Amon: He did evil in the eyes of the LORD, as his father Manasseh had done. Amon worshiped and offered sacrifices to all the idols Manasseh had made. But unlike his father Manasseh, he did not humble himself before the LORD; Amon increased his guilt. (2 Chron 33:22,23) Contrasted with his father, did some of what Manasseh had done but did not repent. Was assassinated by his officials within two years. Did he steer God’s eyes back towards that threat of destruction?

Josiah:  A mostly good king (see 2 Chron 34 & 35) who sought the Lord (34:1-3), cleansed the land (34:4-7), restored the temple (34:8-13), renewed the Covenant (34:14-33), celebrated the Passover (35:12-19) but was unnecessarily killed after a battle (35:20-27). One might assume he put Judah in a better light before God.

Jehoahaz: Only reigned a short period before Egypt came against him and so Jehoahaz ends up in Egypt and Jehoiakim left to reign. See 2 Chron 36:2-4

Jehoiakim: (2 Chron 36:5-8) Did evil was taken to Babylon by Nebuchadnezzar after 11 year reign.
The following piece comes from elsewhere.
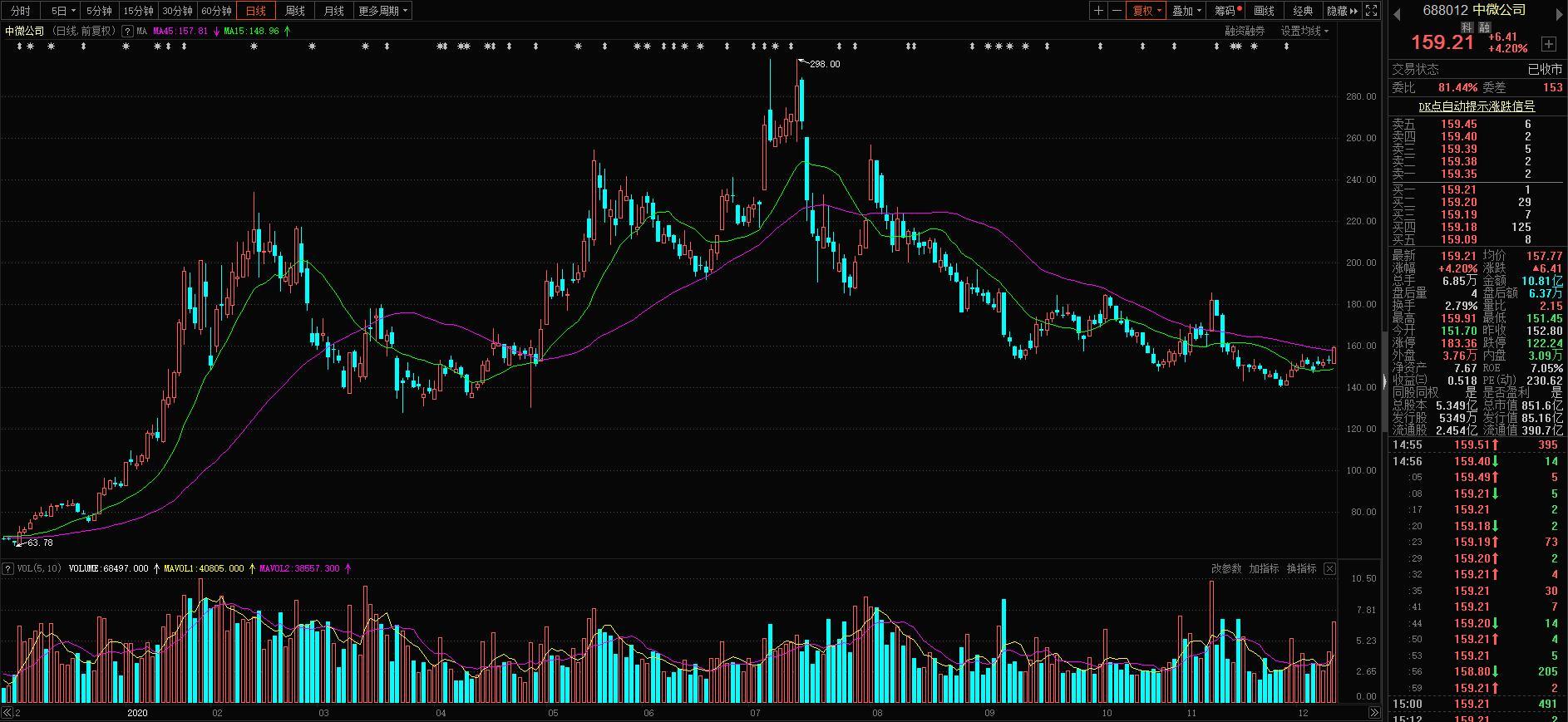
Task: Click the zoom-out minus icon in the chart toolbar
Action: coord(1117,11)
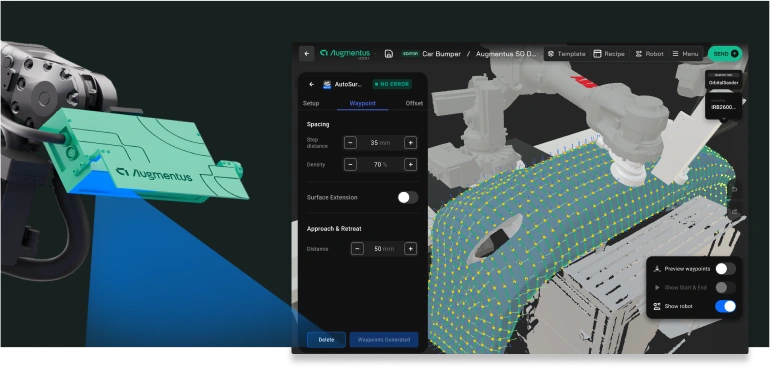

Jehoiachin: (2 Chron 9,10) A bad king only reigned for three months before Nebuchadnezzar called him to Babylon.

Zedekiah: Refused the Lord (2 Chron 36:11-14), and after 11 year reign was taken into exile with Judah in Babylon (36:15-21)

Back to Manasseh: Thus, after Manasseh, of the six kings who followed before Jerusalem was destroyed, only Josiah was good. This, despite the prophetic warnings that came again and again, the kings and their subjects refused to turn back to the Lord and thus the word originally spoken against Manasseh was now fulfilled. It was only Manasseh’s repentance that put it off and one cannot help feeling that of each subsequent king has similarly turned to the Lord, that destruction would never have happened.

What have we learned? We have seen murderers and adulterers in these studies and Manasseh encapsulates the summary that “however bad you are, if there is genuine repentance, salvation (redemption) will follow”.  We referred to God’s words through Ezekiel and perhaps we need to conclude with them here to remind ourselves of the Lord’s heart:Do I take any pleasure in the death of the wicked? declares the Sovereign Lord. Rather, am I not pleased when they turn from their ways and live?” (Ezek 18:23) and “Rid yourselves of all the offenses you have committed, and get a new heart and a new spirit. Why will you die, people of Israel?  For I take no pleasure in the death of anyone, declares the Sovereign Lord. Repent and live!” (Ezek 19:31,32) and, “Say to them, ‘As surely as I live, declares the Sovereign Lord, I take no pleasure in the death of the wicked, but rather that they turn from their ways and live. Turn! Turn from your evil ways! Why will you die, people of Israel?’” (Ezek 323:11) Be quite clear, God’s heart is to redeem whenever there is repentance.